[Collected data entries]

◆ ◆ ◆ ◆ ◆ ◆ ◆

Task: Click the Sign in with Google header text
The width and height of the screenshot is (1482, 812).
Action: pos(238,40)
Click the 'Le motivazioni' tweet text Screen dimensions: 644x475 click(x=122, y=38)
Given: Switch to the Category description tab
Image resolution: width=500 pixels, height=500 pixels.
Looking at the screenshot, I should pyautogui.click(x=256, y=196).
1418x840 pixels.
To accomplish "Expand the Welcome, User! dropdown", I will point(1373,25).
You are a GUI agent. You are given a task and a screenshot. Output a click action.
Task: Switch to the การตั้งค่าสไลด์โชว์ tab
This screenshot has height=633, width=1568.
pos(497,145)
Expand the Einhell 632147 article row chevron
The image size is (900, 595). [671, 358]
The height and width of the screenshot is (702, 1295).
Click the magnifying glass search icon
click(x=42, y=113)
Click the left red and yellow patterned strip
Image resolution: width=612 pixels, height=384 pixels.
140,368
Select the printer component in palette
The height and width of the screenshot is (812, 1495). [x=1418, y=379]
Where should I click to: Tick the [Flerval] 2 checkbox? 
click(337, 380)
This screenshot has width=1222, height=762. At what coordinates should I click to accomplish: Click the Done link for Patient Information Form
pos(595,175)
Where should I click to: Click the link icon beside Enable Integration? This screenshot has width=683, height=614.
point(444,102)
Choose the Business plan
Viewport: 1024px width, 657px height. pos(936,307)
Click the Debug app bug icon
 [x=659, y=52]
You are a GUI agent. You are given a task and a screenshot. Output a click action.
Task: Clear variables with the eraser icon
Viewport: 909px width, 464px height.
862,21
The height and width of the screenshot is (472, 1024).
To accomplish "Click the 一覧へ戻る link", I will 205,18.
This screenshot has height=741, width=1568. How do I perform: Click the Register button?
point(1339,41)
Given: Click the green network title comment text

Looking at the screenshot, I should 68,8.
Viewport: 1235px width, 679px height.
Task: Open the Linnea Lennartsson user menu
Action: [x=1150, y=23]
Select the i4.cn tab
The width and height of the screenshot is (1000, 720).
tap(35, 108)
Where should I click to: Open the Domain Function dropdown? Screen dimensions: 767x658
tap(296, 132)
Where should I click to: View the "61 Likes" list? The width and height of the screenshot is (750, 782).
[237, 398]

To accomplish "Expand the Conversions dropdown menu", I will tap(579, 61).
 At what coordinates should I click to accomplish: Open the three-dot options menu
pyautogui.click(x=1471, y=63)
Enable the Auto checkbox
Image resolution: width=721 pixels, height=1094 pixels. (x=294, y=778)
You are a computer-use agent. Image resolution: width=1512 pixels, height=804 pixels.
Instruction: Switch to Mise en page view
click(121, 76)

◆ ◆ ◆ ◆ ◆ ◆ ◆

Write out all the data again, exactly as it appears.

Task: Click the Sign in with Google header text
The width and height of the screenshot is (1482, 812).
Action: pos(238,40)
Click the 'Le motivazioni' tweet text Screen dimensions: 644x475 click(x=122, y=38)
Given: Switch to the Category description tab
Image resolution: width=500 pixels, height=500 pixels.
Looking at the screenshot, I should pyautogui.click(x=256, y=196).
1418x840 pixels.
To accomplish "Expand the Welcome, User! dropdown", I will point(1373,25).
You are a GUI agent. You are given a task and a screenshot. Output a click action.
Task: Switch to the การตั้งค่าสไลด์โชว์ tab
This screenshot has height=633, width=1568.
pos(497,145)
Expand the Einhell 632147 article row chevron
The image size is (900, 595). [671, 358]
The height and width of the screenshot is (702, 1295).
Click the magnifying glass search icon
click(x=42, y=113)
Click the left red and yellow patterned strip
Image resolution: width=612 pixels, height=384 pixels.
140,368
Select the printer component in palette
The height and width of the screenshot is (812, 1495). [x=1418, y=379]
Where should I click to: Tick the [Flerval] 2 checkbox? 
click(337, 380)
This screenshot has width=1222, height=762. At what coordinates should I click to accomplish: Click the Done link for Patient Information Form
pos(595,175)
Where should I click to: Click the link icon beside Enable Integration? This screenshot has width=683, height=614.
point(444,102)
Choose the Business plan
Viewport: 1024px width, 657px height. pos(936,307)
Click the Debug app bug icon
 [x=659, y=52]
You are a GUI agent. You are given a task and a screenshot. Output a click action.
Task: Clear variables with the eraser icon
Viewport: 909px width, 464px height.
862,21
The height and width of the screenshot is (472, 1024).
To accomplish "Click the 一覧へ戻る link", I will 205,18.
This screenshot has height=741, width=1568. How do I perform: Click the Register button?
point(1339,41)
Given: Click the green network title comment text

Looking at the screenshot, I should 68,8.
Viewport: 1235px width, 679px height.
Task: Open the Linnea Lennartsson user menu
Action: [x=1150, y=23]
Select the i4.cn tab
The width and height of the screenshot is (1000, 720).
tap(35, 108)
Where should I click to: Open the Domain Function dropdown? Screen dimensions: 767x658
tap(296, 132)
Where should I click to: View the "61 Likes" list? The width and height of the screenshot is (750, 782).
[237, 398]

To accomplish "Expand the Conversions dropdown menu", I will tap(579, 61).
 At what coordinates should I click to accomplish: Open the three-dot options menu
pyautogui.click(x=1471, y=63)
Enable the Auto checkbox
Image resolution: width=721 pixels, height=1094 pixels. (x=294, y=778)
You are a computer-use agent. Image resolution: width=1512 pixels, height=804 pixels.
Instruction: Switch to Mise en page view
click(121, 76)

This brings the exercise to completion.